Sur les moyens communs au refus de titre de séjour et à l'obligation de quitter le territoire français :

6. En premier lieu, il y a lieu d'écarter les moyens tirés de la méconnaissance des stipulations de l'article 8 de la convention européenne de sauvegarde des droits de l'homme et des libertés fondamentales et de l'erreur manifeste d'appréciation des conséquences sur la situation personnelle du requérant par adoption des motifs retenus à bon droit par les premiers juges.

7. En second lieu, la décision portant refus de titre de séjour et la décision portant obligation de quitter le territoire français n'étant pas annulées, M. B... n'est pas fondé à se prévaloir de cette annulation, par voie de conséquence, à l'encontre de la décision portant assignation à résidence.

8. Il résulte de tout ce qui précède, et sans qu'il soit besoin d'examiner la fin de non-recevoir opposée par le préfet de la Mayenne, que M. B... n'est pas fondé à soutenir que c'est à tort que, par le jugement attaqué, le tribunal administratif de Nantes a rejeté sa demande. Doivent être rejetées, par voie de conséquence, ses conclusions à fin d'injonction ainsi que celles relatives aux frais liés au litige.

DECIDE :

Article 1er : La requête de M. B... est rejetée.

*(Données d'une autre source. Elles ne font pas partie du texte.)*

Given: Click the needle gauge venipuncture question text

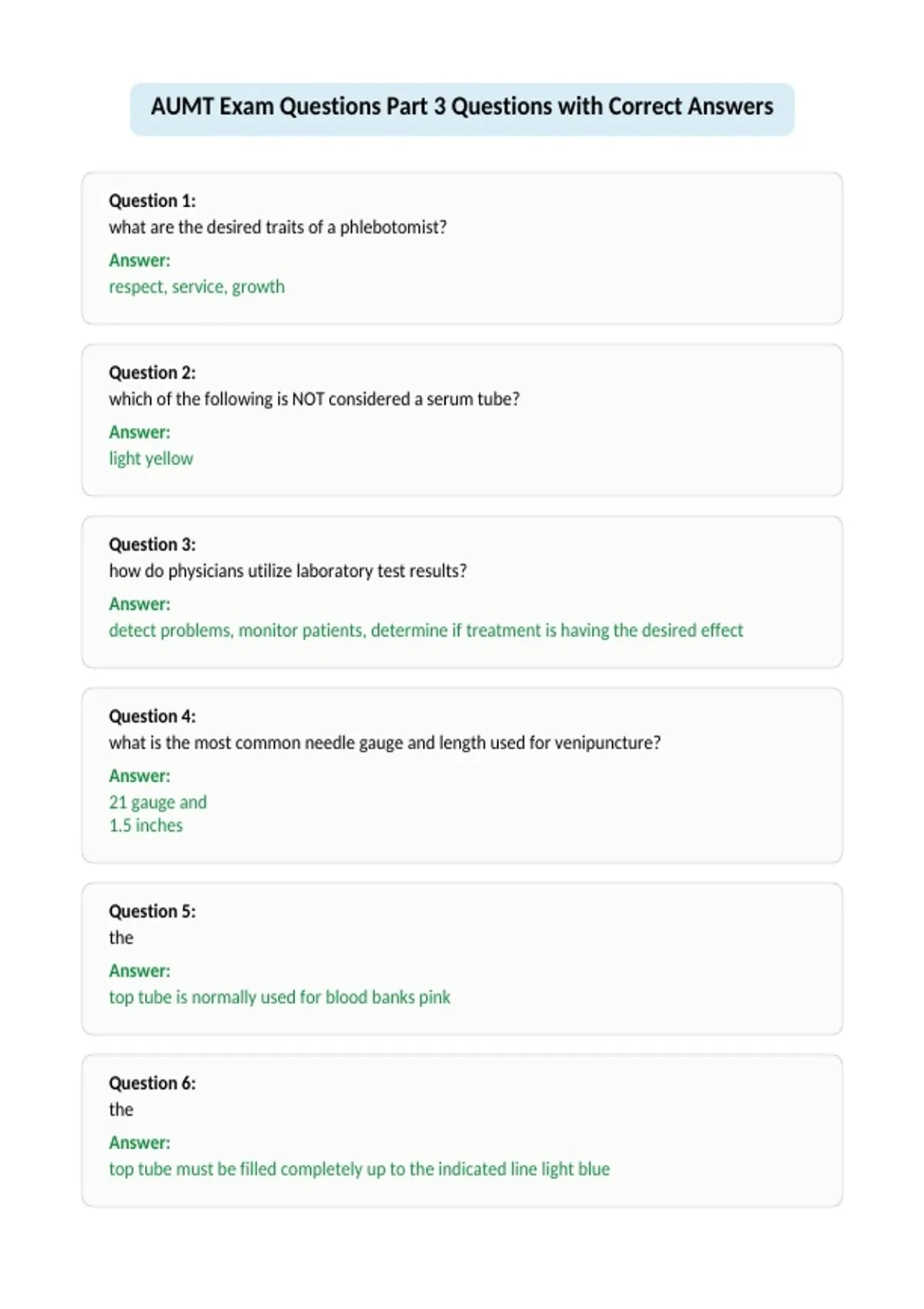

Article 2 : Le présent arrêt sera notifié à M. C... B... et au ministre de l'intérieur.

Copie en sera adressée au préfet de la Mayenne.

Délibéré après l'audience du 24 juin 2021, à laquelle siégeaient :

- M. Geffray, président,

- M. Brasnu, premier conseiller,

- Mme A..., première conseillère.

Rendu public par mise à disposition au greffe le 8 juillet 2021.

La rapporteure,

P. A...Le président,

J-E. Geffray

La greffière,

E. Haubois

La République mande et ordonne au ministre de l'intérieur en ce qui le concerne, et à tous huissiers de justice à ce requis en ce qui concerne les voies de droit commun contre les parties privées, de pourvoir à l'exécution de la présente décision.

2

N° 20NT03912


Synthèse
Tribunal : Cour administrative d'appel de Nantes
Formation : 1ère chambre
Numéro d'arrêt : 20NT03912
Date de la décision : 08/07/2021
Type d'affaire : Administrative
Type de recours : Excès de pouvoir

Composition du Tribunal
Président : M. GEFFRAY
Rapporteur ?: Mme Pénélope PICQUET
Rapporteur public ?: Mme CHOLLET
Avocat(s) : SEMLALI NAWAL

Origine de la décision
Date de l'import : 20/07/2021
Fonds documentaire ?: Legifrance
Identifiant URN:LEX : urn:lex;fr;cour.administrative.appel.nantes;arret;2021-07-08;20nt03912 ?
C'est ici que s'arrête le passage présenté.